A few years ago I was heavily involved in the rubber stamp rage. I went to a rubber stamp store and it had not opened yet, but right next door was a beading store, called D3Q, and it was open. I went inside and looked around and felt that familiar tingly feeling all over I get when I get involved with a new craft. I’d never seen so many beautiful beads, so much color and dazzle. I discovered they let you make jewelry right there, instructing you as you went around picking up ear findings of silver and head pins and beads. I made my first pair of hand made bead earrings that day and I have been hooked ever since.

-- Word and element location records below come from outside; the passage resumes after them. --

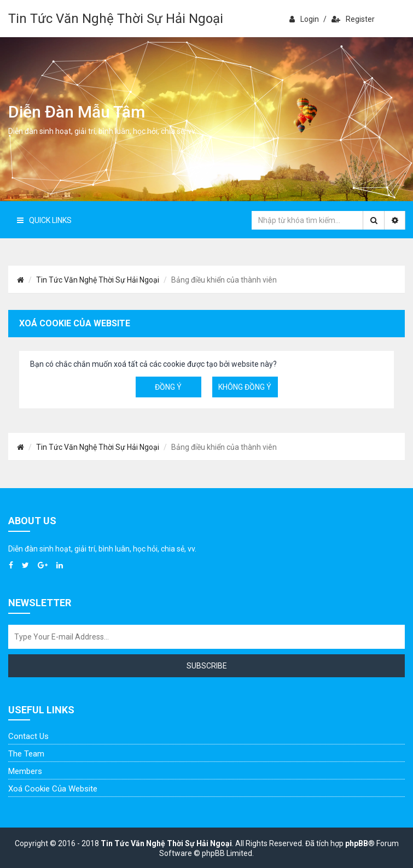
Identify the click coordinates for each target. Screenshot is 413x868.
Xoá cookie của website (53, 789)
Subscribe (207, 666)
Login (304, 19)
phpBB (357, 843)
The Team (26, 754)
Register (353, 19)
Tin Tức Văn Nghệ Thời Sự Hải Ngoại (115, 19)
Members (25, 771)
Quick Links (44, 220)
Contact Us (28, 736)
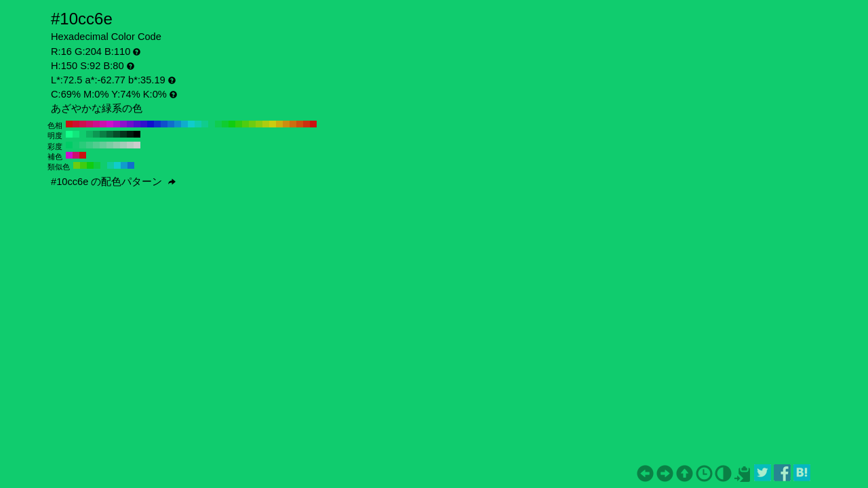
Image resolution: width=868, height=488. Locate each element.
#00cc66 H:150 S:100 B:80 (69, 145)
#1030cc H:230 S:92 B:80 (157, 124)
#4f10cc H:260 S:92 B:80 (137, 124)
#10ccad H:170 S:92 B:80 (198, 124)
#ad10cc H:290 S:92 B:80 (117, 124)
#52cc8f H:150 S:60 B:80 (96, 145)
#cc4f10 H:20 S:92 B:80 (300, 124)
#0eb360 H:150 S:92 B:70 (90, 134)
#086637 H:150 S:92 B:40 (110, 134)
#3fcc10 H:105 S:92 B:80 (83, 165)
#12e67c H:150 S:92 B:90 (76, 134)
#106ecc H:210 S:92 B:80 (171, 124)
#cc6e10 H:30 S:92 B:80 (293, 124)
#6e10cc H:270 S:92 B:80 (130, 124)
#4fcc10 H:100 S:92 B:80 (245, 124)
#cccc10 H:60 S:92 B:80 (273, 124)
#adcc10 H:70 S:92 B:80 (266, 124)
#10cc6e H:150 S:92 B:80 (212, 124)
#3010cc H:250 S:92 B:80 (144, 124)
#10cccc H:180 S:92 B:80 (191, 124)
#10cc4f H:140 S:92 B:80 (218, 124)
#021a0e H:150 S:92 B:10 (130, 134)
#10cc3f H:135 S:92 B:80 (97, 165)
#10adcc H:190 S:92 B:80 (184, 124)
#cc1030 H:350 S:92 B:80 (76, 124)
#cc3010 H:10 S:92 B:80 (307, 124)
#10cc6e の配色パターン (113, 182)
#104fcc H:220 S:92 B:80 (164, 124)
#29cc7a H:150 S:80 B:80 (83, 145)
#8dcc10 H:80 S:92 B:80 (259, 124)
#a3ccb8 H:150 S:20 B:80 (123, 145)
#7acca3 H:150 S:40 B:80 (110, 145)
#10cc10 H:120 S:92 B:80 (232, 124)
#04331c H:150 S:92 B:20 (123, 134)
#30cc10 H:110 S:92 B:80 (239, 124)
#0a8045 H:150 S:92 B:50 (103, 134)
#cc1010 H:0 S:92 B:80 (313, 124)
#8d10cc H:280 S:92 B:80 (123, 124)
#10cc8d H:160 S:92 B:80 (205, 124)
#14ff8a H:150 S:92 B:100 (69, 134)
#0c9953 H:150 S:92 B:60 (96, 134)
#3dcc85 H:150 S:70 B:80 (90, 145)
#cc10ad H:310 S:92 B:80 (103, 124)
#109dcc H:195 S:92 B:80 (124, 165)
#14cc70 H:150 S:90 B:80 (76, 145)
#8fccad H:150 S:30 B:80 (117, 145)
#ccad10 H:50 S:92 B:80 (279, 124)
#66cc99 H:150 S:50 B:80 (103, 145)
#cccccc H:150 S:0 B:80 (137, 145)
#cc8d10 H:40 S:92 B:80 (286, 124)
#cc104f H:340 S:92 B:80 (83, 124)
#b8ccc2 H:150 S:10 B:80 (130, 145)
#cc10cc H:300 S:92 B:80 (110, 124)
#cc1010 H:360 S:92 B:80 (69, 124)
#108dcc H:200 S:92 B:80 (178, 124)
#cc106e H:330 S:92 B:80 (90, 124)
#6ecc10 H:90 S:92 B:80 (252, 124)
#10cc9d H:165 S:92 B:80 (111, 165)
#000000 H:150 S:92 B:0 (137, 134)
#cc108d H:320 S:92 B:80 (96, 124)
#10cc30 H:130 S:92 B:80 (225, 124)
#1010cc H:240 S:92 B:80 (151, 124)
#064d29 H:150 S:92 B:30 (117, 134)
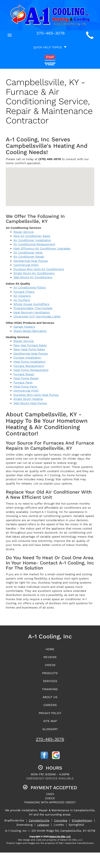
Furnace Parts (23, 382)
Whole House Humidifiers (31, 304)
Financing (50, 689)
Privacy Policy (50, 713)
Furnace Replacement (29, 366)
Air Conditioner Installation (32, 240)
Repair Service (24, 232)
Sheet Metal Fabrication (30, 331)
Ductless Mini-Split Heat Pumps (36, 395)
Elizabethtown (82, 820)
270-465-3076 (50, 739)
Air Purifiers (22, 300)
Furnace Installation (27, 358)
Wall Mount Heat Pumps (30, 403)
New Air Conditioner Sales (32, 236)
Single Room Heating (28, 399)
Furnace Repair (24, 374)
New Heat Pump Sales (29, 349)
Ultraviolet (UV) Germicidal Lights (37, 316)
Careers (50, 705)
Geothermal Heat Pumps (31, 261)
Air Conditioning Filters (30, 287)
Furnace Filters (24, 292)
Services (50, 681)
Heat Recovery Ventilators (32, 312)
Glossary (50, 729)
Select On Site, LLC (60, 837)
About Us (50, 697)
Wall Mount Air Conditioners (33, 277)
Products (50, 673)
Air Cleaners (22, 296)
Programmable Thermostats (33, 308)
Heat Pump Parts (25, 386)
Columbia (61, 820)
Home (50, 649)
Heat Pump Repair (26, 378)
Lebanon (43, 825)
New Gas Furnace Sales (30, 345)
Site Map (50, 721)
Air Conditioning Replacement (34, 244)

One problem when you create things, you collect so many items you don’t know what to do with them, so they end up being gifts for all of your friends and family. I was given a book on polymer clay and my friend said I might like to make my own beads. I began making beads turning them into bracelets and earrings, pins and buttons. I bought a pasta roller and rolled out the clay and went wild with that, making little bowls and nicknacks.
I decided I didn’t really like the look of the base metal wire used for findings and the cost of sterling silver and gold was outrageous. I wanted to learn how to make my own findings. The bead store I originally went to offered a wire bending class and I signed up. That class was the real beginning of becoming a true artist in the field of jewelry making. The sterling silver and gold filled findings I made were far above what I had been making and I was very pleased with myself.
I wanted to learn more, so I checked out the state’s art college and signed up for some metal smithing classes. I will never forget the first time I lit an acetylene torch. My family has always been very supportive of my art endeavors, always looking for good gift ideas. Eventually I had all the equipment a true silversmith needed, and I was in business. I had a studio and a real torch, just like a plumber would use, all the marvelous tools that go along with it. Believing I should have a bona fide mark for my business I applied with my state and obtained a name for my business.
I started out by browsing around a bead store and ended up fabricating my own sterling silver jewelry. The first craft fair I sold at I made over $500.00. That afternoon after the craft fair had ended, I went to that bead store and bought $600.00 of fresh water beads.
The moral to this story is, if you have enough initiative and interest, you can achieve whatever you wish. Some of the greatest artist started out with a little bit of this and a little bit of that, turning it into something wonderful.